We often think about stress negatively, but it is not all bad. “I’m so stressed out!” is not something we look forward to saying (or hearing!). However, some stress is actually good. There is a curvilinear relationship between stress and performanc,e such that too little stress results in poor performance and too much stress results in poor performance, but find just the right amount of stress and your performance will actually peak. Of course, that amount is different for every person, as is what causes stress. Becoming aware of your levels of stress and your stress triggers can help you take actions to reduce stress when it is getting too high, and perhaps even to increase it if you notice it may be too low.
During times of change there are lots of things that may cause stress, but they are likely to be different across individuals. The common thread is the uncertainty that usually surrounds change. Even if the 'what' of change is actually able to be stated (which is not always the case), the how and the when usually takes some time to become clear, and uncertainty in these areas is often stressful. Consider the following possible stress triggers. Which are relevant for you? Which are not? Can you see others being stressed by some of the things that may not cause you stress?
Loss of Competence (self and others) – For some people change is stressful because of possible loss of competence. Will my skills be enough to help me succeed under the new conditions? Will this new manager hold the same standards as I do? Is our company losing its focus on quality or customer service? Will we be given too many responsibilities so I won’t be able to do as good a job as I used to? The lack of information that commonly surrounds a change can feed this concern about competence (at least at first), as many questions are not able to be answered right away, and that contributes to the stress for some people.
Loss of Connection – For some people change is stressful because of loss of connection. Relationships are disrupted, and it will take time to build up the trust I had in those established connections. Will that need for time be respected or will I be pushed to perform right away before I have solid relationships formed? How will people be treated in this change? If people are being let go, is that being done respectfully? Will the new direction be in alignment with my values so that I can continue to feel connected to the mission of this organisation/team?
Loss of Choice – For some people change is stressful because of a concern over possible restriction of their behaviours. Will I be involved in the change; will I have a say? Will this new direction still allow for the possibilities that we had in the past, or is it closing some doors? Where is my place in this new scenario; is my expertise and perspective valued? Will this change be over-engineered so that it takes months or years and we never get to the fun stuff?
Loss of Control – For some people change is stressful because they aren’t in control of it. They like to be in control of their roles, their projects, and their direction and change messes this up. Even if on the other side of the change they’ll regain control, if they can’t keep that control through the change, this is stressful. Why aren’t we there already? If that’s the direction we are going, let’s go, darn it! Is the person leading this change competent? Will they get it right? Will the organisation be able to maintain focus and output through the change or will we lose ground?
As in many areas of our lives, awareness leads to opportunity. When we are aware of our stress triggers, we open up options for choices that we can make to help reduce negative stress, and thus maintain our resilience through change.

◆ **PROBLEM DETAILS**
Please answer these questions on the passage about stress and change:
(a) What kind of relationship between stress and performance does it describe?
(b) What common thread does it name among the things that cause stress during change?
(c) Under "Loss of Control," what three things do some people like to be in control of?
The listing is not needed here.

◆ **INFORMATION SHOWN**
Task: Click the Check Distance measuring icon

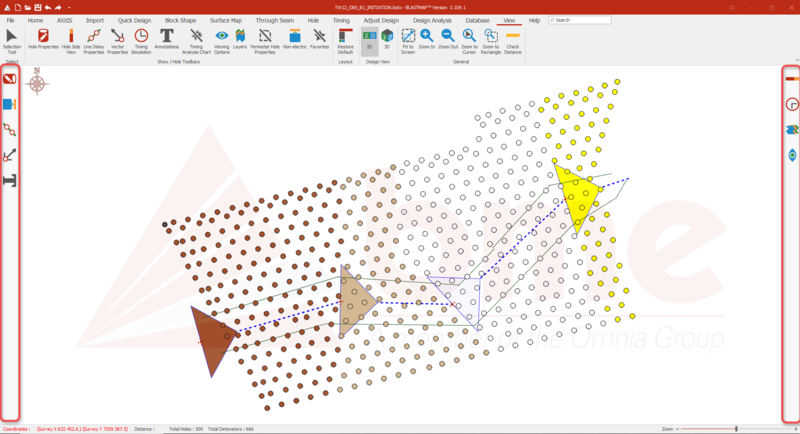Action: (513, 39)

◆ **THE RESPONSE**
(a) A curvilinear relationship: too little stress and too much stress both lead to poor performance, while the right amount makes performance peak.
(b) The uncertainty that usually surrounds change.
(c) Their roles, their projects, and their direction.